On the day of use, the column should be washed to remove any azide and equilibrated with 2–3 column volumes of Tris buffered 0.8 M NaCl, pH 7.4. Column is now ready to be loaded with sample (Pool #1). Once sample has entered bed, gently layer on Tris buffered 0.8M NaCl on top of column bed. Attached column to fraction collector and pump to regulate flow. Try to keep a flow rate of 0.35 ml/min. TSP1 will elute near the void volume and fraction volume can be reduced at this time to ~ 2 min (0.7 ml) per tube. Be sure to use silanized plastic tubes for collection to minimize non-specific absorption to tube surface. TGFβ will elute near the tail of the TSP1 peak and also near the total bed volume.

• Read absorbance of the eluted peak at 280 nm and at 320 nm to determine protein concentration. We use the following formula: (Absorbance at 280 nm) – 1.7(Absorbance at 320 nm) divided by the extinction coefficient of TSP1 (0.9) = mg/ml. The absorbance at 320 nm detects light scattering due to aggregation (Bale et al., 1985; Margossian et al., 1981). This measurement is a good assessment of protein quality and can be expected to be elevated if TSP1 is subjected to denaturing conditions or upon freeze/thawing.

• Desalting TSP1 purified with 0.8 M NaCl buffer: It will be necessary to desalt the purified protein. To achieve this, use desalting columns or Amicon concentrators with MWCO below 30K daltons. Spin down at 3000 rpm/10–15 minutes, compare volumes (starting/final), and calculate how much TBS-Ca/Mg pH 7.4 is necessary to add to achieve a final NaCl concentration of 0.15 M. Alternately, we have had success by dialyzing TSP1 against several changes of 1–2 liters of TBS-C at 4°C.

• To minimize aggregation, freeze and thaw TSP1 rapidly in small volumes (minimal 0.25 ml). Use a 37°C water bath to thaw, and either a dry ice/methanol bath or immersion in liquid nitrogen to snap freeze the protein. Store at −70–80°C and avoid repeated freeze/thawing. Remeasure concentration after thawing. Do not store at 4°C for more than 1–2 days to avoid possible proteolysis.

• Evaluate protein quality (proteolysis, purity, aggregation) by running releasate, heparin-pass through, 0.55M NaCl peak, and gel filtration peaks on SDS-PAGE with Coomassie blue staining.
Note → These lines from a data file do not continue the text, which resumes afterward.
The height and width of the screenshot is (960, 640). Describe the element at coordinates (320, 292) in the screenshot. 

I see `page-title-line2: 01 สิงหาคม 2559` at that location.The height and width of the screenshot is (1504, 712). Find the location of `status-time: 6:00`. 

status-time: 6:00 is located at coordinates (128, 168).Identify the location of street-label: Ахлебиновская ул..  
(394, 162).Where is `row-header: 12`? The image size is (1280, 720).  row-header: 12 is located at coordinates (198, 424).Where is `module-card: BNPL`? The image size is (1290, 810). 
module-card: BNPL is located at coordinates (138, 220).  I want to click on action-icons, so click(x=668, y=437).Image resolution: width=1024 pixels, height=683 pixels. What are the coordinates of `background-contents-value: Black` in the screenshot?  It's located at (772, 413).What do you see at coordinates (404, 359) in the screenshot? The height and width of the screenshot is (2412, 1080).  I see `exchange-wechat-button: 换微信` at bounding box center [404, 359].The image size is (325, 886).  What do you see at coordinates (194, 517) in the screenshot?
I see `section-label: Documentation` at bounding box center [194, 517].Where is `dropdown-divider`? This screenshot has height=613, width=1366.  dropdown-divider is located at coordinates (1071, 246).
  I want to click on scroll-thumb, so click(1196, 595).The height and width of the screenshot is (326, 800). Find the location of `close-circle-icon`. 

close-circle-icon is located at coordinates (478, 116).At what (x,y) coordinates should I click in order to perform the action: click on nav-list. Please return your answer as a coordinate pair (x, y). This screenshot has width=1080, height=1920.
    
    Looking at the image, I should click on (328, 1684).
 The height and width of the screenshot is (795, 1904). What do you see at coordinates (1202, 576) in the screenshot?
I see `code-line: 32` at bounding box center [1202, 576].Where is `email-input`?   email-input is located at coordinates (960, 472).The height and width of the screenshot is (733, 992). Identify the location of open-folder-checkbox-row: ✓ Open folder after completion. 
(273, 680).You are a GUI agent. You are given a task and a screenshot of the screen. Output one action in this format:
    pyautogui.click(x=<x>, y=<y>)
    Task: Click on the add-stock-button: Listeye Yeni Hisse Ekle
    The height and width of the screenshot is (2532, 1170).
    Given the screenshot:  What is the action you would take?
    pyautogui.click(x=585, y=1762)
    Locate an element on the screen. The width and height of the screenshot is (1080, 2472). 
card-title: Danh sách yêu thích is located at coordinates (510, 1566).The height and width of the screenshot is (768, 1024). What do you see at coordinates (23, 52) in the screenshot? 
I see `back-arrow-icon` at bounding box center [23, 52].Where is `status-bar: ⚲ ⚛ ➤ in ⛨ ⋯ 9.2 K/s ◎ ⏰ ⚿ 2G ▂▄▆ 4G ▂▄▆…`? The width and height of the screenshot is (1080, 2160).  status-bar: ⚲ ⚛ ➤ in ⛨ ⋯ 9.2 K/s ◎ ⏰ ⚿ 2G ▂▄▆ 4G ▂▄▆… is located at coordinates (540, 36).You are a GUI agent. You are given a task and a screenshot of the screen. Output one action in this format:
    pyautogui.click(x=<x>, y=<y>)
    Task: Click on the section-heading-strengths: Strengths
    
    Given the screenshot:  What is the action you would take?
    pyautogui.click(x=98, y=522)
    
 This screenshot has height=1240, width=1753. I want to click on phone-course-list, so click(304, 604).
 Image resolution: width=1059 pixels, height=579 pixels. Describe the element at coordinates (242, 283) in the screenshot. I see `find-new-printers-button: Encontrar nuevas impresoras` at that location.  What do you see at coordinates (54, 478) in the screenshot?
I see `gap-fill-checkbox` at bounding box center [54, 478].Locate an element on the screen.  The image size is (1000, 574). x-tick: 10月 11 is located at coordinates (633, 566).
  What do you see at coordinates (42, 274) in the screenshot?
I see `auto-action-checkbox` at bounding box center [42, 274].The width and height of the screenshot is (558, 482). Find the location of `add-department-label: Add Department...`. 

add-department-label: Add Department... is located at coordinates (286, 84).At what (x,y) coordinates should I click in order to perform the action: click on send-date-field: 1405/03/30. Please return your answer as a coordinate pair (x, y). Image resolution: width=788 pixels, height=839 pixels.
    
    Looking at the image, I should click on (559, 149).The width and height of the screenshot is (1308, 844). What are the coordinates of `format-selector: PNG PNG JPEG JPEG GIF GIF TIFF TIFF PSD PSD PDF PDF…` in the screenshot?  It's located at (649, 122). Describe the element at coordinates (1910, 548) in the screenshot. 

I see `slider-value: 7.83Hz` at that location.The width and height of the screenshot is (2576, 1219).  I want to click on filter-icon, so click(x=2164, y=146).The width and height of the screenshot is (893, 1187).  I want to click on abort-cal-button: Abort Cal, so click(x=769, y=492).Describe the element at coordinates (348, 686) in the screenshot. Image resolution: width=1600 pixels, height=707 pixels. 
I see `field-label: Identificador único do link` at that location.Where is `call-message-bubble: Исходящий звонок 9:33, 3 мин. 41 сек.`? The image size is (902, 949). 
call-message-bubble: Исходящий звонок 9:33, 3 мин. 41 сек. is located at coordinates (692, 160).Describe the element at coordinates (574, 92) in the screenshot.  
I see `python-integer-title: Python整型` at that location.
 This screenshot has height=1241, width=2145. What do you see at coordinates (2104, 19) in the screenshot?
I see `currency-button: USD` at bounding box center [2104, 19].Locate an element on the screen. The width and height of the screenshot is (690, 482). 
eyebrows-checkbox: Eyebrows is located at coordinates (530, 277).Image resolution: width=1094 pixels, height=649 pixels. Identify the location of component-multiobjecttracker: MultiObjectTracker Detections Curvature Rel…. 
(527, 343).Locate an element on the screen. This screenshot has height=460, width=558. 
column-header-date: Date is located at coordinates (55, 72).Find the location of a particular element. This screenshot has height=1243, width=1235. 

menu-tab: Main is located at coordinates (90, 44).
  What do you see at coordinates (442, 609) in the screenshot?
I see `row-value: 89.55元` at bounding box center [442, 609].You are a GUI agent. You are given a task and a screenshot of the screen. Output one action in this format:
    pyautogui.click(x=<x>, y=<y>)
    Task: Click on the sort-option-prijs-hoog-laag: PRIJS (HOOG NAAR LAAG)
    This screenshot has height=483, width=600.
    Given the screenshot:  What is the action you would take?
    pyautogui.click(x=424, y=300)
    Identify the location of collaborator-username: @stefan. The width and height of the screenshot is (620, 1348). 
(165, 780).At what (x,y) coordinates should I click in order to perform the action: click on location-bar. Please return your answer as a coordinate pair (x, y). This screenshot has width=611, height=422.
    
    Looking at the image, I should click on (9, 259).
2.5. Evaluating purified TSP1 for contaminating TGF-β activity

We evaluate our TSP1 preparations for associated TGF-β activity by measuring active TGFβ in TSP1 samples using the R &D Systems Quantikine ELISA for human TGFβ1 (Catalogue # DB100B). Typically, we detect about 4–8 fM TGFβ activity per nM TSP1 trimer (0.3–0.6 pM TGFβ in 20–28 μg/ml TSP1). This a sufficiently low background level of TGF-β activity to allow us to detect TSP1-mediated activation and to avoid eliciting cellular responses to TGFβ. If it is necessary to achieve lower levels of TGFβ, then TSP1 can be further purified by passing through an anti-LAP or anti-TGFβ affinity column (Ribeiro, Poczatek, Schultz-Cherry, Villain, & Murphy-Ullrich, 1999). These columns can be costly to generate and one also risks losing TSP1 through this additional chromatography step: we have not found it necessary to use this step for most of our assays.